#### TASK DESCRIPTION
Starting at the line containing "This screenshot has width=506, height=900." and ending with the last of the items, copy the lines again with "icon" swapped for "symbol" and everything else left unchanged.

#### MATERIAL TO PROCESS
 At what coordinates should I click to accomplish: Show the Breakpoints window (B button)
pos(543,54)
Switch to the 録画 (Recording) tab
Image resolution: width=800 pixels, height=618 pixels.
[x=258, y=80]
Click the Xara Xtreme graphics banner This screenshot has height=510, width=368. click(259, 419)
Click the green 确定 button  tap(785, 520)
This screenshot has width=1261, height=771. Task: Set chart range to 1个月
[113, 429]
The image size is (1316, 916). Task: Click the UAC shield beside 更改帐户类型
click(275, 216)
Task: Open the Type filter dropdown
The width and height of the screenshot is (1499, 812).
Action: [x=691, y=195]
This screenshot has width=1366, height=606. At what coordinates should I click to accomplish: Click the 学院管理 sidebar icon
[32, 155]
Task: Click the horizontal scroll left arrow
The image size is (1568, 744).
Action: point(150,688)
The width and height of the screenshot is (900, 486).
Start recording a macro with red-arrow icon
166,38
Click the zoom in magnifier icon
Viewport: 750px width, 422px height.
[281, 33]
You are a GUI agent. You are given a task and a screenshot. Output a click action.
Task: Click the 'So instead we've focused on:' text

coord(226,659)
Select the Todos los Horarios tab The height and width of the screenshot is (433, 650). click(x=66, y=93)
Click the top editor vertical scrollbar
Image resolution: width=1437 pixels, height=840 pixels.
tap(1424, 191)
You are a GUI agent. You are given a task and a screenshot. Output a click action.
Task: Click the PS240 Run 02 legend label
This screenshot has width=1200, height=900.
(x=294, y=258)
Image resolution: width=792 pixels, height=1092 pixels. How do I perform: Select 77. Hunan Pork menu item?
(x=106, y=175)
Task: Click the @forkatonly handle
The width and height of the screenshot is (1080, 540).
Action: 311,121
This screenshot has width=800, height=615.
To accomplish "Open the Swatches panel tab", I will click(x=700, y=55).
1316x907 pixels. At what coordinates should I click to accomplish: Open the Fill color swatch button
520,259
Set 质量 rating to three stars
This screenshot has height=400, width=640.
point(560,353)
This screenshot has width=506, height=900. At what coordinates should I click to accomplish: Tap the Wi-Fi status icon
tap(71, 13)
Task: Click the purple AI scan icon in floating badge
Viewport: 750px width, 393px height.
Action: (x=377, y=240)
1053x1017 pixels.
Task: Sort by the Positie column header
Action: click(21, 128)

#### EXERCISE OUTPUT
This screenshot has width=506, height=900. At what coordinates should I click to accomplish: Tap the Wi-Fi status symbol
tap(71, 13)
Task: Click the purple AI scan symbol in floating badge
Viewport: 750px width, 393px height.
Action: (x=377, y=240)
1053x1017 pixels.
Task: Sort by the Positie column header
Action: click(21, 128)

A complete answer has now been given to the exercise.